Your reply must be the number of lines in the entries that hold the word "green", and nothing else.

*** INPUT MATERIAL ***

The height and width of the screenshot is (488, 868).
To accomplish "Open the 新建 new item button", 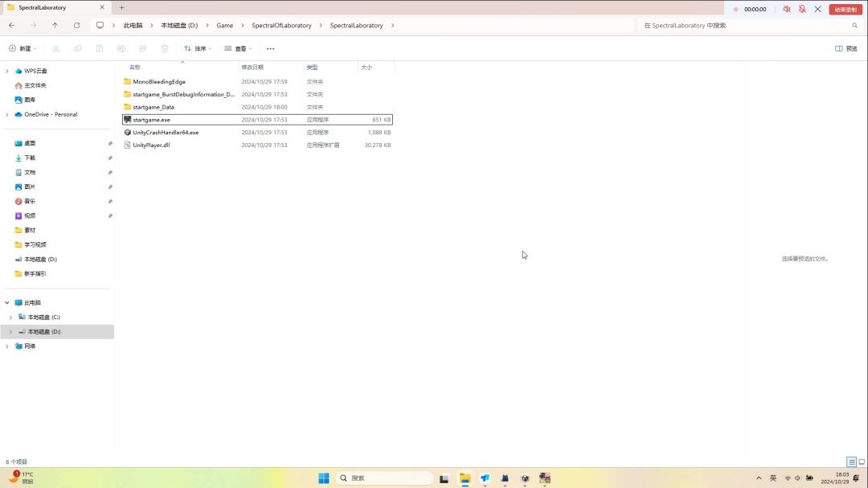I will (23, 48).
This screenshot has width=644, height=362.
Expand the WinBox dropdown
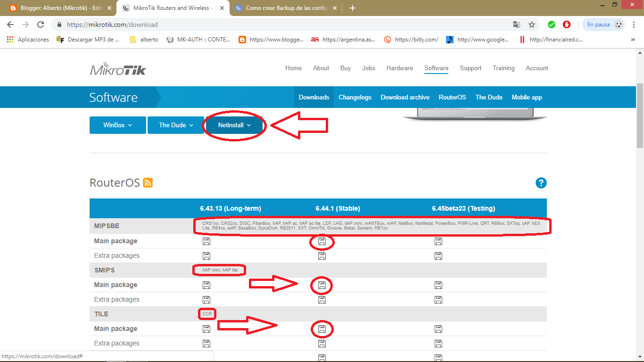click(117, 125)
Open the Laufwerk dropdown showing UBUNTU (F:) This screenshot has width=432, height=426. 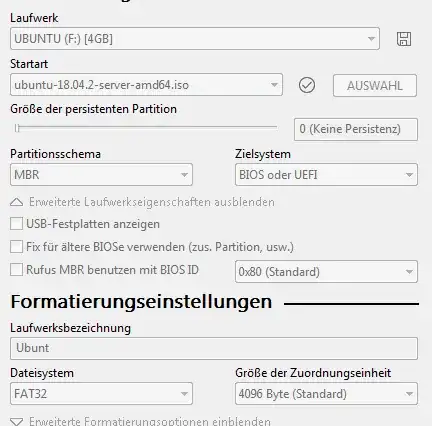pyautogui.click(x=195, y=39)
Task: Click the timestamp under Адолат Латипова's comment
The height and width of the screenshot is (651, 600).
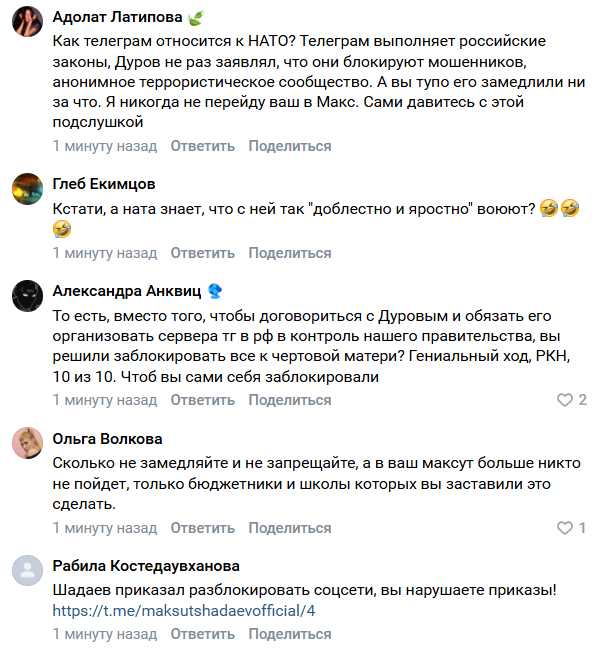Action: click(x=104, y=146)
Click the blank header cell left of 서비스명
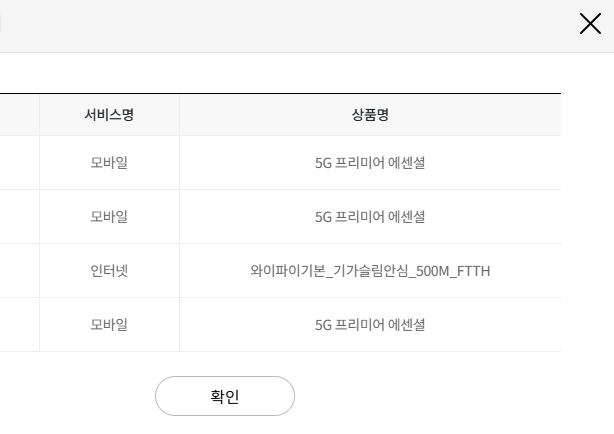614x434 pixels. tap(19, 115)
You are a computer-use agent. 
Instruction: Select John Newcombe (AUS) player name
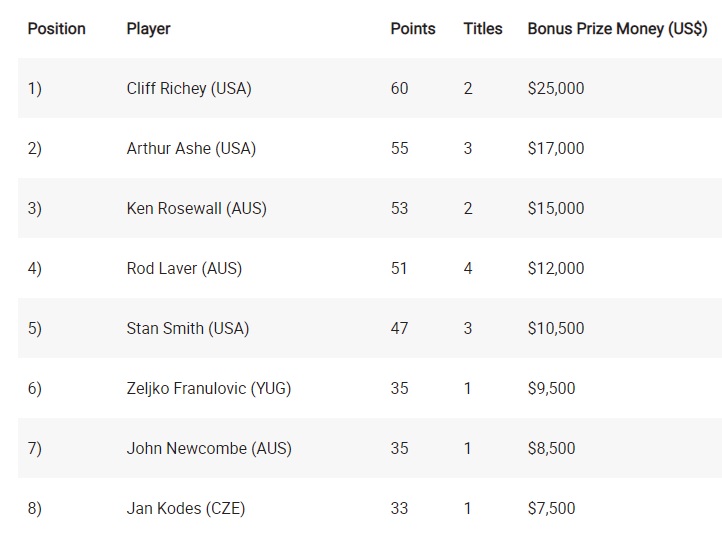point(209,448)
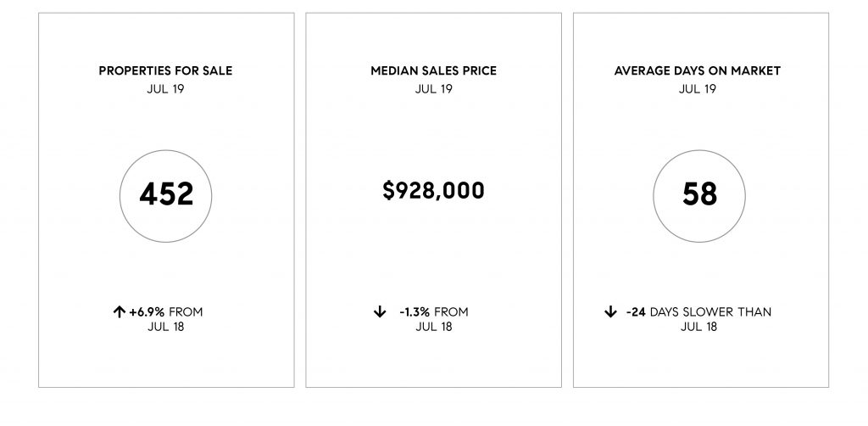This screenshot has width=868, height=426.
Task: Click the text DAYS SLOWER THAN
Action: point(710,312)
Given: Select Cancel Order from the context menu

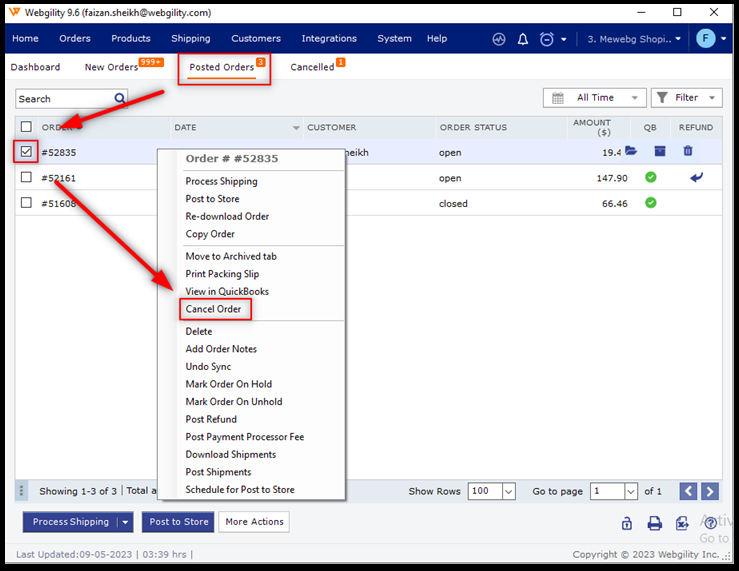Looking at the screenshot, I should point(213,309).
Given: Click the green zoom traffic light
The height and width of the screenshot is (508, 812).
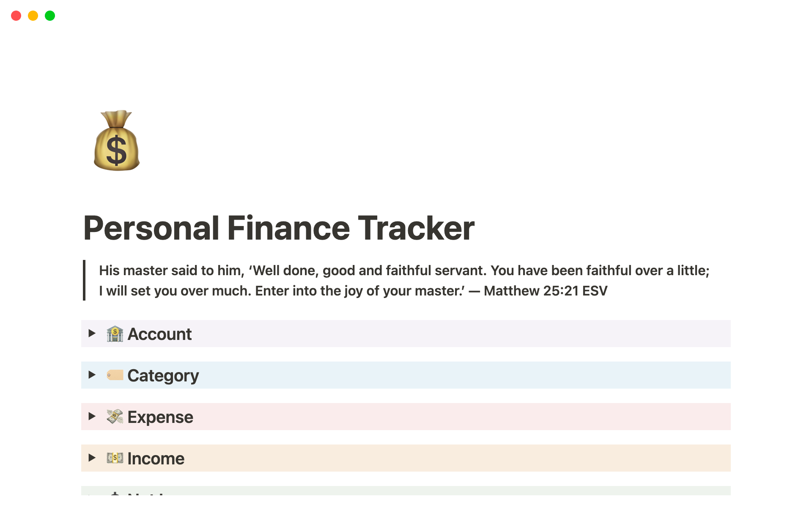Looking at the screenshot, I should point(49,16).
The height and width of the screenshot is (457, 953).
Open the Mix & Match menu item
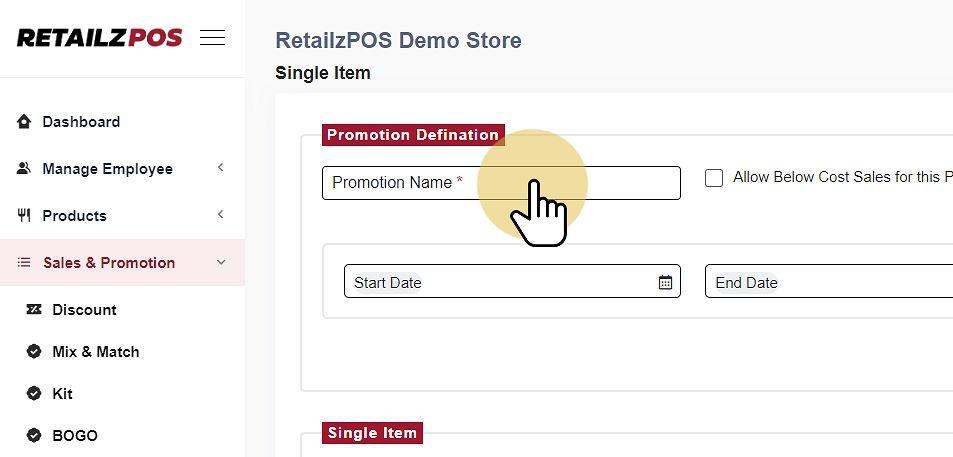coord(96,352)
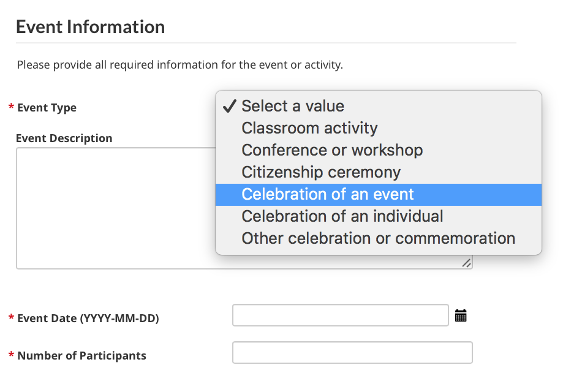Click the "Event Date (YYYY-MM-DD)" label
Image resolution: width=582 pixels, height=392 pixels.
pyautogui.click(x=88, y=319)
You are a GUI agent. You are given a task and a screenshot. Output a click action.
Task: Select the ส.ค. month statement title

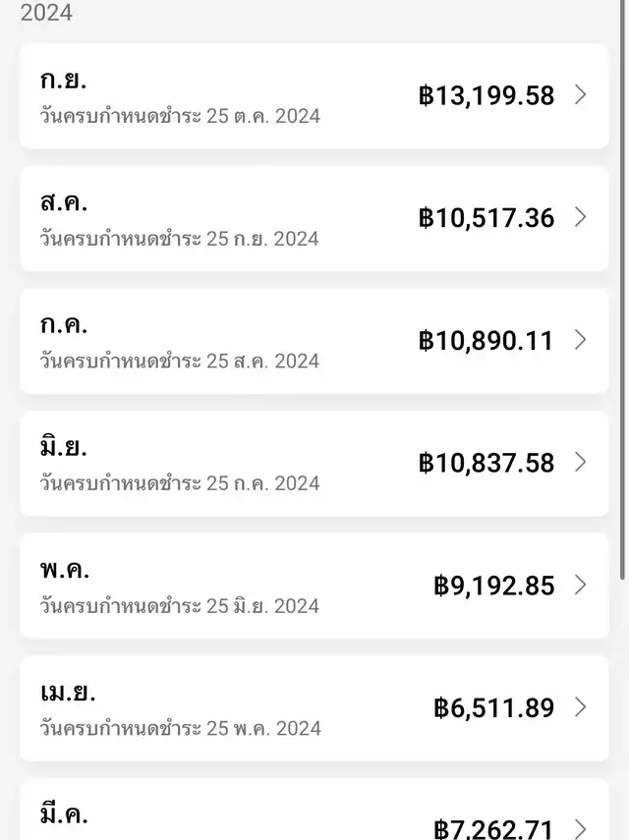click(64, 202)
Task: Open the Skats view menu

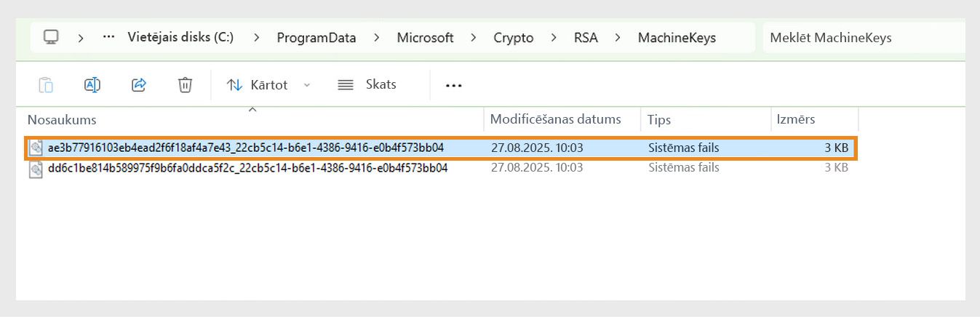Action: point(367,85)
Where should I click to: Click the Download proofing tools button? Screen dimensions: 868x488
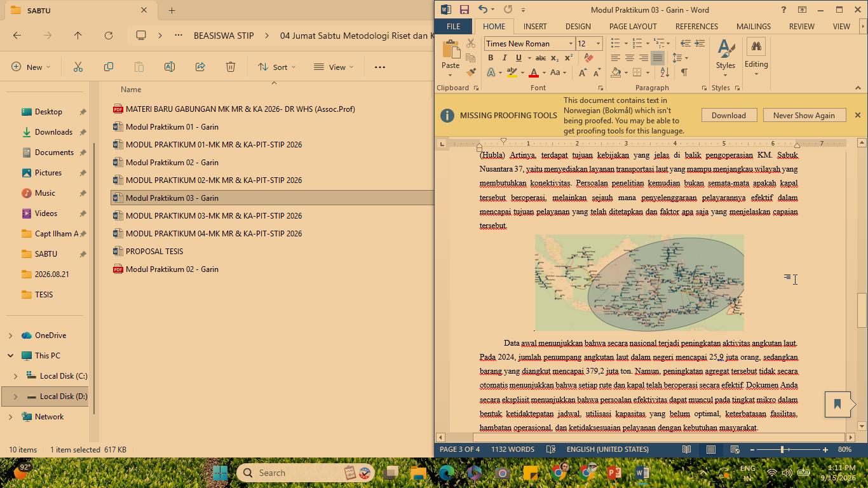tap(728, 115)
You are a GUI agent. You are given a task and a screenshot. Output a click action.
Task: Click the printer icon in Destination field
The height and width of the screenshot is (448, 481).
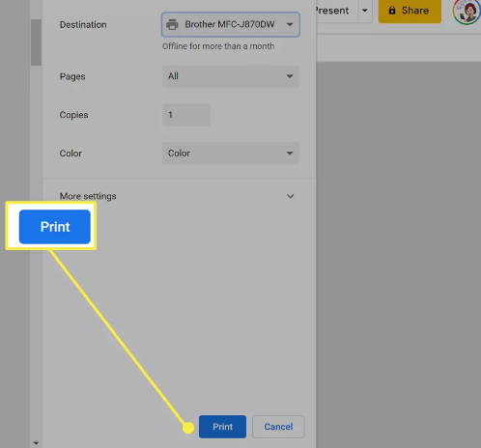pos(172,24)
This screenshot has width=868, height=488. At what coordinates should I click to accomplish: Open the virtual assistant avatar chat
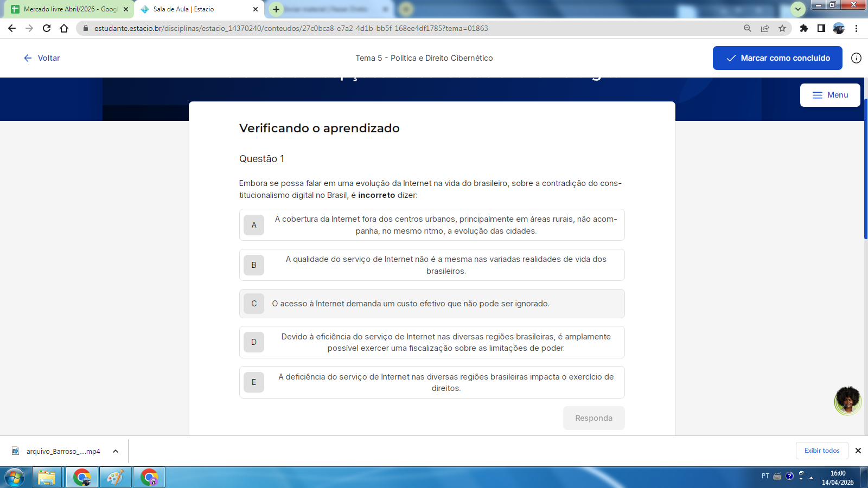tap(847, 400)
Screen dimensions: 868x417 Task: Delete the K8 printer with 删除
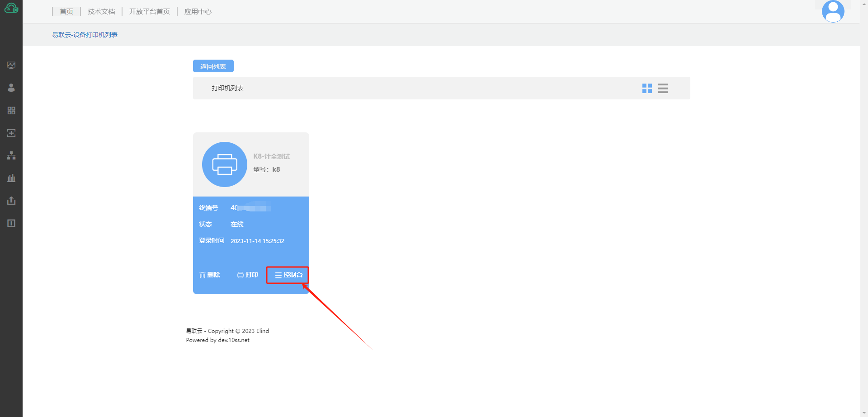click(x=210, y=275)
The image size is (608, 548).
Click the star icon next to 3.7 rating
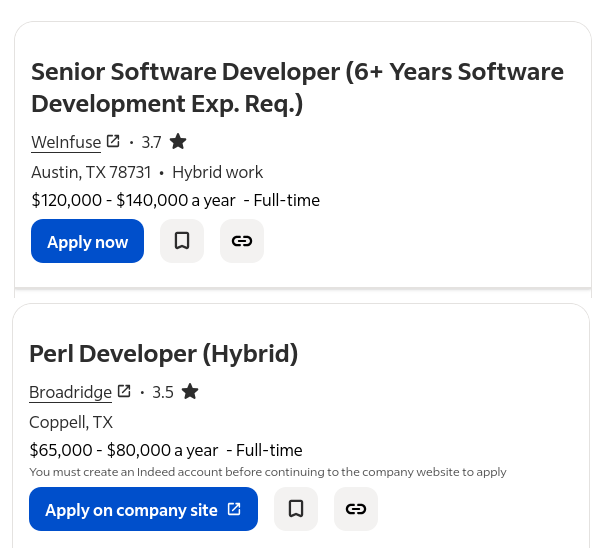[178, 141]
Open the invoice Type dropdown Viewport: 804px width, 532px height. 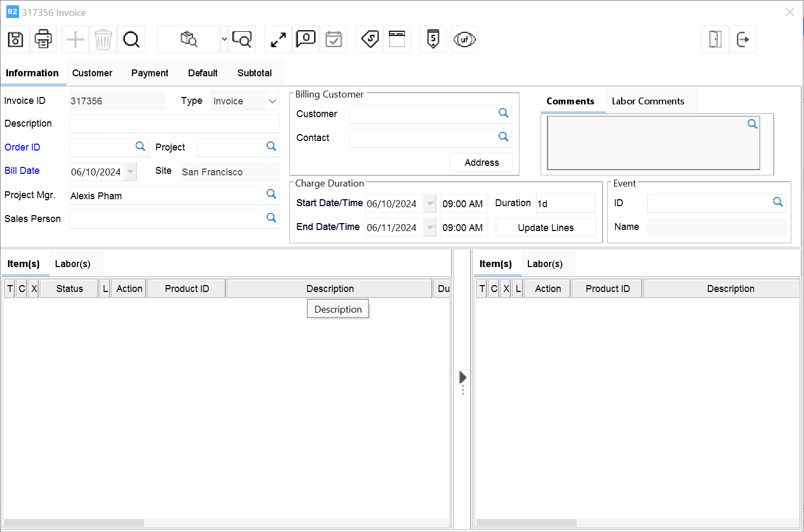click(272, 101)
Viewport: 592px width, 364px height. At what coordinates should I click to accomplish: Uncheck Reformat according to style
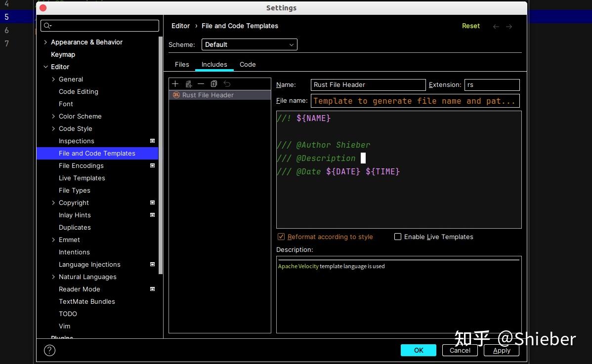tap(281, 237)
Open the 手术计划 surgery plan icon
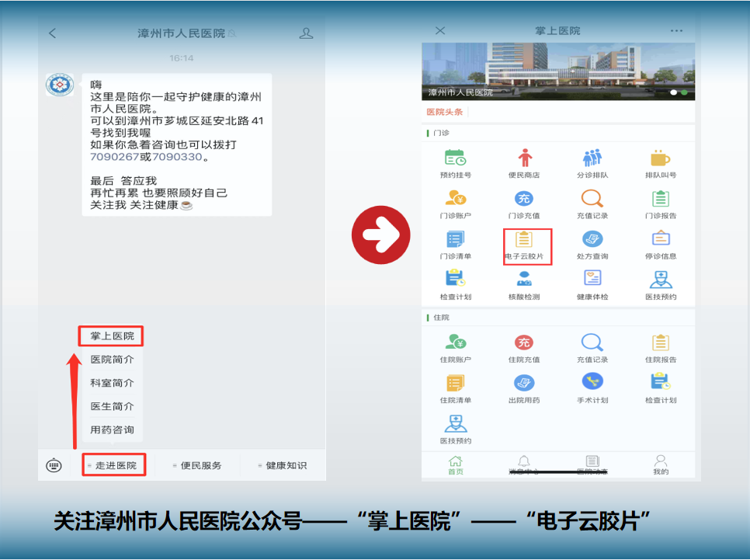This screenshot has width=750, height=560. [594, 386]
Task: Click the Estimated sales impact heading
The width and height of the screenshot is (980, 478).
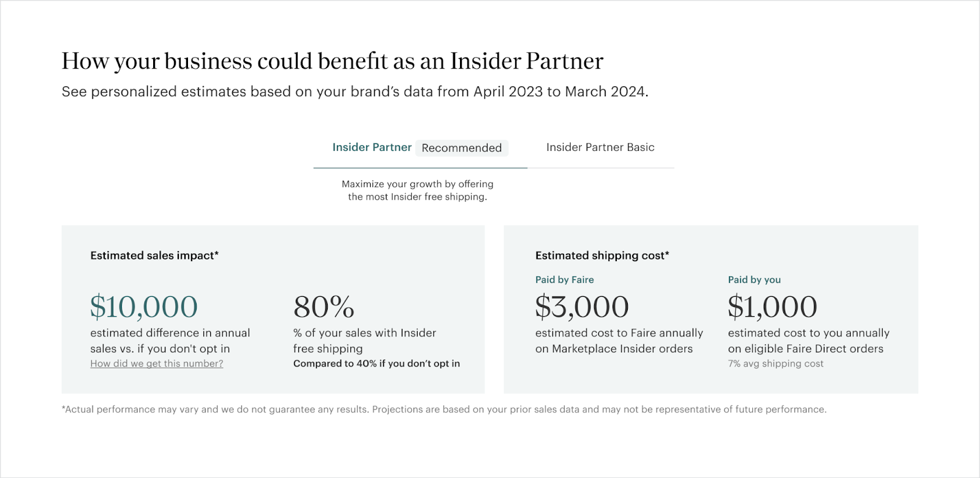Action: pos(154,256)
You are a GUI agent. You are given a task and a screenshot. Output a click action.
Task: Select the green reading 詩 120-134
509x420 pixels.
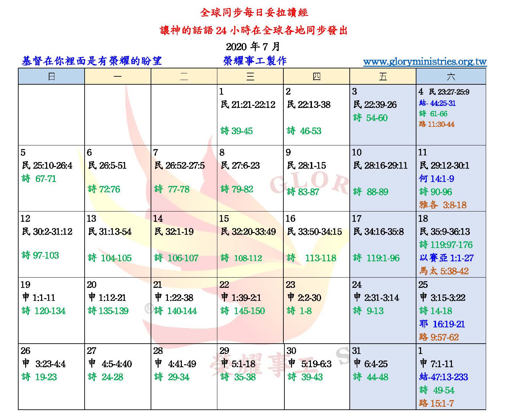point(43,311)
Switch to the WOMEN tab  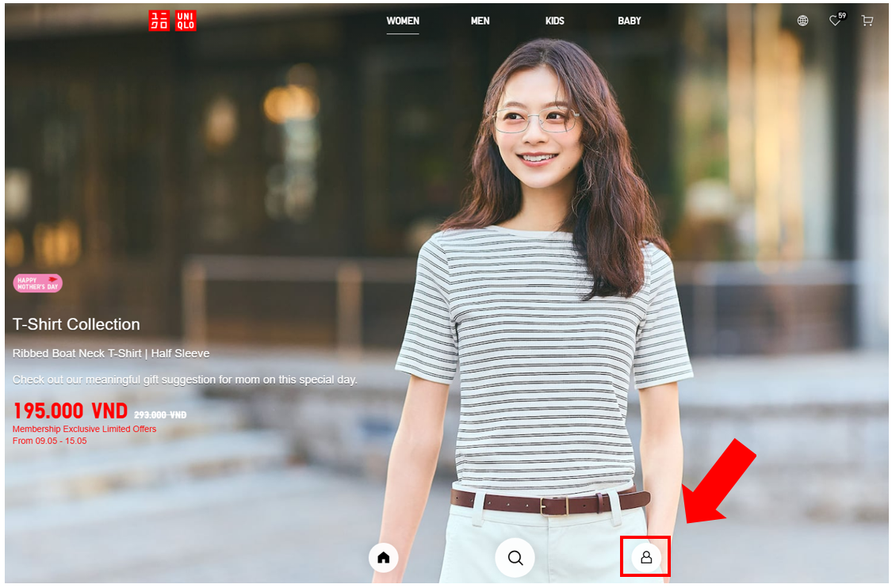(x=403, y=21)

*** End of INPUT MATERIAL ***

* **SOLUTION TO THIS EXERCISE**
2